◆ Instructions to follow:
Across the material below, how many lines contain the word "question"? Respond with the number only.

◆ Listed entries:
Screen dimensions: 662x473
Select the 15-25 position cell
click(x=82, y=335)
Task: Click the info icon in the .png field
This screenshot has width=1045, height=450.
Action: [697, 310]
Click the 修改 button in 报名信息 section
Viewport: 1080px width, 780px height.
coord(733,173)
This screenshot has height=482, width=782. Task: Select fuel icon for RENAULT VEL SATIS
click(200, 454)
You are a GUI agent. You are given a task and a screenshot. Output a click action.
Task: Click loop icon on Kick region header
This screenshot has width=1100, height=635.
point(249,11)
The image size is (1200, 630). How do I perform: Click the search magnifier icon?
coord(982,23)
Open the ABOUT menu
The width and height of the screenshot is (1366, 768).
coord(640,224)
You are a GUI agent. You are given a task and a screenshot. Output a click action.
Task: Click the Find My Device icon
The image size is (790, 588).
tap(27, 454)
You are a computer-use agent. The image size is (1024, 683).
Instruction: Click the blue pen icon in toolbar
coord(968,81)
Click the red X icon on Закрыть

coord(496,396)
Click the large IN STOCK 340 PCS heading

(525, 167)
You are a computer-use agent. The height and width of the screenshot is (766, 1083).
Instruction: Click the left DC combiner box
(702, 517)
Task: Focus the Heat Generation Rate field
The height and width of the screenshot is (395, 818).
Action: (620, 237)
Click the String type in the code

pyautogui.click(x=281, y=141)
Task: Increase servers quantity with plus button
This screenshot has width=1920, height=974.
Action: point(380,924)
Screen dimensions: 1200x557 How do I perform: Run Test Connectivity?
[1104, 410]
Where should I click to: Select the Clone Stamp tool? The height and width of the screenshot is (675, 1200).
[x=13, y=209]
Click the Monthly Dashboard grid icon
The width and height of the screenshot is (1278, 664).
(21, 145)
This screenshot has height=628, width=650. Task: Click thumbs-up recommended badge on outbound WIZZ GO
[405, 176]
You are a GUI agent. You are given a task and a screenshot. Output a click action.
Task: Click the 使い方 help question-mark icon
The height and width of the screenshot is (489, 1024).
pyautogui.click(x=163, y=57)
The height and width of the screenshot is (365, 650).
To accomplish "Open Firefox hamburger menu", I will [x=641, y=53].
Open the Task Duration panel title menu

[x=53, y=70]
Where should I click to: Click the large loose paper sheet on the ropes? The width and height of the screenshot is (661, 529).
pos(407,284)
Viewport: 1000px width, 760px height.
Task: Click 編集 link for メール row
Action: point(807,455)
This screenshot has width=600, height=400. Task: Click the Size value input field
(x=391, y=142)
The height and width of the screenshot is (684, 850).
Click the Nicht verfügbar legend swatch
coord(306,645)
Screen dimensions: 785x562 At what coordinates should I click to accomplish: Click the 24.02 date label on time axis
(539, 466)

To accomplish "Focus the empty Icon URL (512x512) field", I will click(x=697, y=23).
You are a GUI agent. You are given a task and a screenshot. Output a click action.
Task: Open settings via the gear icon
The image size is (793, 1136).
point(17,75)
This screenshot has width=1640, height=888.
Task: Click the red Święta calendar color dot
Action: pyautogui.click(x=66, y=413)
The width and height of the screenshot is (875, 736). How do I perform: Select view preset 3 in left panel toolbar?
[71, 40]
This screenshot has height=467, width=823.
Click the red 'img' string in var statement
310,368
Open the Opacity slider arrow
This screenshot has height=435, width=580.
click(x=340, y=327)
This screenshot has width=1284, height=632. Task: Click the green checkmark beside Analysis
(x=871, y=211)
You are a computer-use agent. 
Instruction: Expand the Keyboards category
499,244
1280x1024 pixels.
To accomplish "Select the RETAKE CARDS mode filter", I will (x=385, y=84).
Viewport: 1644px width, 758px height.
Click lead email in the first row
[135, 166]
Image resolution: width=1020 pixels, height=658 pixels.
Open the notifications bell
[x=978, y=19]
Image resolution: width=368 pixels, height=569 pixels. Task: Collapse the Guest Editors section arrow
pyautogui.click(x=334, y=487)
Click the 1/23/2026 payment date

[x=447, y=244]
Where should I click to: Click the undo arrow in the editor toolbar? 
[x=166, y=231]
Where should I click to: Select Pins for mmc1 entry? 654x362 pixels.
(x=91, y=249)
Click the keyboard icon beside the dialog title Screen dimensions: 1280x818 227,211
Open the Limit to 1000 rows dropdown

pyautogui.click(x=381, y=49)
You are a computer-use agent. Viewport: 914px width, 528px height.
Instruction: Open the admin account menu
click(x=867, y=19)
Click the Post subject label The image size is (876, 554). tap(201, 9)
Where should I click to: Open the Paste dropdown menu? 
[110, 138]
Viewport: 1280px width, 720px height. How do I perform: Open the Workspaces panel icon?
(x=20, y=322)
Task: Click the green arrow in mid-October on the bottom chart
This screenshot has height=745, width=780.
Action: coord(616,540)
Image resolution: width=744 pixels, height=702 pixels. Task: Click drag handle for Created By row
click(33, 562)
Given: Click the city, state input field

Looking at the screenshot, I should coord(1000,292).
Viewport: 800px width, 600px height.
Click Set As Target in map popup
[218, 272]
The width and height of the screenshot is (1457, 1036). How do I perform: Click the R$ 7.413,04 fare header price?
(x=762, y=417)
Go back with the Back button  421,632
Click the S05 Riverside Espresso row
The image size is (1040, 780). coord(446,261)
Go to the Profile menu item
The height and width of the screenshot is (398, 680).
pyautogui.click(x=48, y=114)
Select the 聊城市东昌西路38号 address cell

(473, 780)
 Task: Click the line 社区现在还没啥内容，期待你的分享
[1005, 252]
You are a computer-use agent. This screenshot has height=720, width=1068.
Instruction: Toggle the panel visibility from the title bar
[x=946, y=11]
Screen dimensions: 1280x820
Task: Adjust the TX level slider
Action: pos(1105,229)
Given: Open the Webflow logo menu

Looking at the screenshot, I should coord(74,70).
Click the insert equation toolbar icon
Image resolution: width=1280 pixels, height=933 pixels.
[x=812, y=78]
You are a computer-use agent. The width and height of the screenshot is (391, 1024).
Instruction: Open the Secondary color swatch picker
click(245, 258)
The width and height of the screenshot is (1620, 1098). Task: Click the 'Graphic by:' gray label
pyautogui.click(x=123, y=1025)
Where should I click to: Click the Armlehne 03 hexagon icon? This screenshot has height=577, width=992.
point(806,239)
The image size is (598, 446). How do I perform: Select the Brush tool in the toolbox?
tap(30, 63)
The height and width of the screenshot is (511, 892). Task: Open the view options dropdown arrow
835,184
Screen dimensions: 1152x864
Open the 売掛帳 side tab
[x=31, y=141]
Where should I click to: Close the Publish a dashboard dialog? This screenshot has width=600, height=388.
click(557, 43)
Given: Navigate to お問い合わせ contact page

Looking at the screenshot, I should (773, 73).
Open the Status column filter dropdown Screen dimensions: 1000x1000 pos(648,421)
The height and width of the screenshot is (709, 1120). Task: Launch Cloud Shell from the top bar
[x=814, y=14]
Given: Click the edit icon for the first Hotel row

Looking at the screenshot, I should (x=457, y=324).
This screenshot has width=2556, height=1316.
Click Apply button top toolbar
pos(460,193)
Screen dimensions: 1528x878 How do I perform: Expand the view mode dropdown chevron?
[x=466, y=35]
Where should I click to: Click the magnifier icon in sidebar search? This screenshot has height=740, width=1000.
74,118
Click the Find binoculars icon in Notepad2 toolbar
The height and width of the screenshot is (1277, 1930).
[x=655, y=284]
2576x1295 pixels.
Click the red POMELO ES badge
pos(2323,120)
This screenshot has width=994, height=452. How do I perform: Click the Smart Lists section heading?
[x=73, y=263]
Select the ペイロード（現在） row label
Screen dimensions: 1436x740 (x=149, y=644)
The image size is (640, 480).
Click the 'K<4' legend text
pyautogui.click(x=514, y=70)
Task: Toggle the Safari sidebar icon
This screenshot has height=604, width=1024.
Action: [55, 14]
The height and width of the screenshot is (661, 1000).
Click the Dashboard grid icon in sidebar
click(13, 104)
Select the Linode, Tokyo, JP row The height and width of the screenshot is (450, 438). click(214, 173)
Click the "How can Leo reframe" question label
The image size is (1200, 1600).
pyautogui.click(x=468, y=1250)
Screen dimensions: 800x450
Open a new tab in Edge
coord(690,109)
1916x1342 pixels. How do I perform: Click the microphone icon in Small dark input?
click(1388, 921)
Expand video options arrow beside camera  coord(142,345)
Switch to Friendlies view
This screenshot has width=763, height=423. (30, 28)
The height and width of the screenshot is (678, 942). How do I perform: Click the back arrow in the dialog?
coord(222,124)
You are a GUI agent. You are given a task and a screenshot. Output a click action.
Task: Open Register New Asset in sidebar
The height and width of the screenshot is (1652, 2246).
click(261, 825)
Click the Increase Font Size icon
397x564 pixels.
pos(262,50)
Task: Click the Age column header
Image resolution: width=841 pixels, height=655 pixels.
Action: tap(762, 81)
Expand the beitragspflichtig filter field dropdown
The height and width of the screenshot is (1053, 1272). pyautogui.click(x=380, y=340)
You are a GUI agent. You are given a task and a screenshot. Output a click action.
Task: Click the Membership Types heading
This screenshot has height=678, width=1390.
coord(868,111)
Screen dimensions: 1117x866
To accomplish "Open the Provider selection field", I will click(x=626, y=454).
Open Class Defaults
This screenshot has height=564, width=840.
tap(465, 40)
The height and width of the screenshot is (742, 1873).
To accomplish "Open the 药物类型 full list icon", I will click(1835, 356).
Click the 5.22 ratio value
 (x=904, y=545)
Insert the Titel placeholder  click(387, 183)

◆ Response box:
2